[INPUT RECORDS]

══════

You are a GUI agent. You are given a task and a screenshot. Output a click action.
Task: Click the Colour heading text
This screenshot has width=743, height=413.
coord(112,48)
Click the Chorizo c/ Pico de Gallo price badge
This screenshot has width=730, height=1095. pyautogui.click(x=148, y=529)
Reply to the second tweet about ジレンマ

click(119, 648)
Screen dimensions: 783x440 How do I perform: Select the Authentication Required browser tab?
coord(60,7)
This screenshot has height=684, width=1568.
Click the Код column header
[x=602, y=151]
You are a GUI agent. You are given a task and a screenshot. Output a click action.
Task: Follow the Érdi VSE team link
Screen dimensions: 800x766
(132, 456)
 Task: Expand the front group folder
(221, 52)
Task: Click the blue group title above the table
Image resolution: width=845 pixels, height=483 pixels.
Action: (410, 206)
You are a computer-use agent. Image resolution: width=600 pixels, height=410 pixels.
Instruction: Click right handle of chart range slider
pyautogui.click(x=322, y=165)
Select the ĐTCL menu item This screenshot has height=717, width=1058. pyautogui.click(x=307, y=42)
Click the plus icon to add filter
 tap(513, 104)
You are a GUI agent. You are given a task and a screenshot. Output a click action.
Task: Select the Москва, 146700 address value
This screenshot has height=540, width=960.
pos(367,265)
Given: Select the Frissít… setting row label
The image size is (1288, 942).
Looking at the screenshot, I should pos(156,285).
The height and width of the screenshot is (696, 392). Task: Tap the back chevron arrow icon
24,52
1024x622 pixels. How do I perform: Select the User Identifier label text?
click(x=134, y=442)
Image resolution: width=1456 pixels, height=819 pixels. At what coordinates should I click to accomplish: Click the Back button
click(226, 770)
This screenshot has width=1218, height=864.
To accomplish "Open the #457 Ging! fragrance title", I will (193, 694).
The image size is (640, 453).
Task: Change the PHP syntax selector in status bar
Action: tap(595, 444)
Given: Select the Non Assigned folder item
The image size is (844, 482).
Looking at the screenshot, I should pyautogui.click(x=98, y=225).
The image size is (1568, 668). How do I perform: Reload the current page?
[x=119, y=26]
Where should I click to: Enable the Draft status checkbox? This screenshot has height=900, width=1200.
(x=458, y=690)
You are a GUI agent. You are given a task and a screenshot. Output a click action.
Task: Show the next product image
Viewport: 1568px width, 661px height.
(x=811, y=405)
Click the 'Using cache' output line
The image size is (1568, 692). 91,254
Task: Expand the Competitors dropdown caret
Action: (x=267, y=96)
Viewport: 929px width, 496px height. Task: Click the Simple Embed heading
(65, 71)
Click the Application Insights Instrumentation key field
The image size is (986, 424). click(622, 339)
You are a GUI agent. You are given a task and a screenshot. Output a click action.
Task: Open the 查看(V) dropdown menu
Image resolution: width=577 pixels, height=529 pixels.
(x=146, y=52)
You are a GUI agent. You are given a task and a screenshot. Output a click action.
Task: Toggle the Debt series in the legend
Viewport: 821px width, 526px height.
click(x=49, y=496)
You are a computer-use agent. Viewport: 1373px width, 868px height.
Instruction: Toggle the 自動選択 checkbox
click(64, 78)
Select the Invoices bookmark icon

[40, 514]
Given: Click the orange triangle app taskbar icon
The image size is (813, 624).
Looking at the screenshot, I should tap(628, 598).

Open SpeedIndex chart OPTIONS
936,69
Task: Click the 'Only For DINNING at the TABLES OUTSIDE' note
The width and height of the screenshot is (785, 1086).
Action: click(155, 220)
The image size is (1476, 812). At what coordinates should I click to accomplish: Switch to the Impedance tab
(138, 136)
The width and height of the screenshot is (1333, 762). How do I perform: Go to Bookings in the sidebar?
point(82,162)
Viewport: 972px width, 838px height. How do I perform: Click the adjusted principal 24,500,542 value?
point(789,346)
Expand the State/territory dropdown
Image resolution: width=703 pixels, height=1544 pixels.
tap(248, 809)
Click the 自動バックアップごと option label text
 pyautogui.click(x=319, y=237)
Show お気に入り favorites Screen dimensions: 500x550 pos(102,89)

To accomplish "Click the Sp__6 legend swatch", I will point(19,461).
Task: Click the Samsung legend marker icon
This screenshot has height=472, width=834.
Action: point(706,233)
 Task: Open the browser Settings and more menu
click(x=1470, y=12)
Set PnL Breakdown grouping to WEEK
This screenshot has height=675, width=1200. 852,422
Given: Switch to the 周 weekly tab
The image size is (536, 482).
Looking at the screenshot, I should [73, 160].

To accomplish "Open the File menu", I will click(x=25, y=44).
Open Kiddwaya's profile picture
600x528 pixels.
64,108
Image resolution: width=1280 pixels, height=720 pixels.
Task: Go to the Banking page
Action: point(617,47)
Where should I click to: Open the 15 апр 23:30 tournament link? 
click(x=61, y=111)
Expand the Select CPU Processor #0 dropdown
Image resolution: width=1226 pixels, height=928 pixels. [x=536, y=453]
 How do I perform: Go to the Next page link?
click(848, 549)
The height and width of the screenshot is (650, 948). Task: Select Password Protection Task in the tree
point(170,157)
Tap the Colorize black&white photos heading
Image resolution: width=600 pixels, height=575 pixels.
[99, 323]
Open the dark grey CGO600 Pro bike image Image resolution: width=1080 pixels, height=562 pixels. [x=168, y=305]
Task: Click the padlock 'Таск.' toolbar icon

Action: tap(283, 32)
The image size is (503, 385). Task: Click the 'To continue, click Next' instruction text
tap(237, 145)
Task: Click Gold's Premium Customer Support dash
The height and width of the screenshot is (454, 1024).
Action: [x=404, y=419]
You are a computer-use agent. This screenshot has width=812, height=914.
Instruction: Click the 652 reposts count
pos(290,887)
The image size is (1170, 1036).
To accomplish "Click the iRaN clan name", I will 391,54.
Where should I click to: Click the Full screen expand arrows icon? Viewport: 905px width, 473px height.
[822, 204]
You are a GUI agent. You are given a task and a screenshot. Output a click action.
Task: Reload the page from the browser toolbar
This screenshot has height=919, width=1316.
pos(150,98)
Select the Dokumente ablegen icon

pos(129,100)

══════

[TASK REQUIREMENTS]
Working from the material above, restate word for word the lines between the line with "This screenshot has width=1218, height=864." and the line with "Given: Select the Non Assigned folder item", both included, and only those.

[REPLY]
This screenshot has width=1218, height=864.
To accomplish "Open the #457 Ging! fragrance title", I will (193, 694).
The image size is (640, 453).
Task: Change the PHP syntax selector in status bar
Action: tap(595, 444)
Given: Select the Non Assigned folder item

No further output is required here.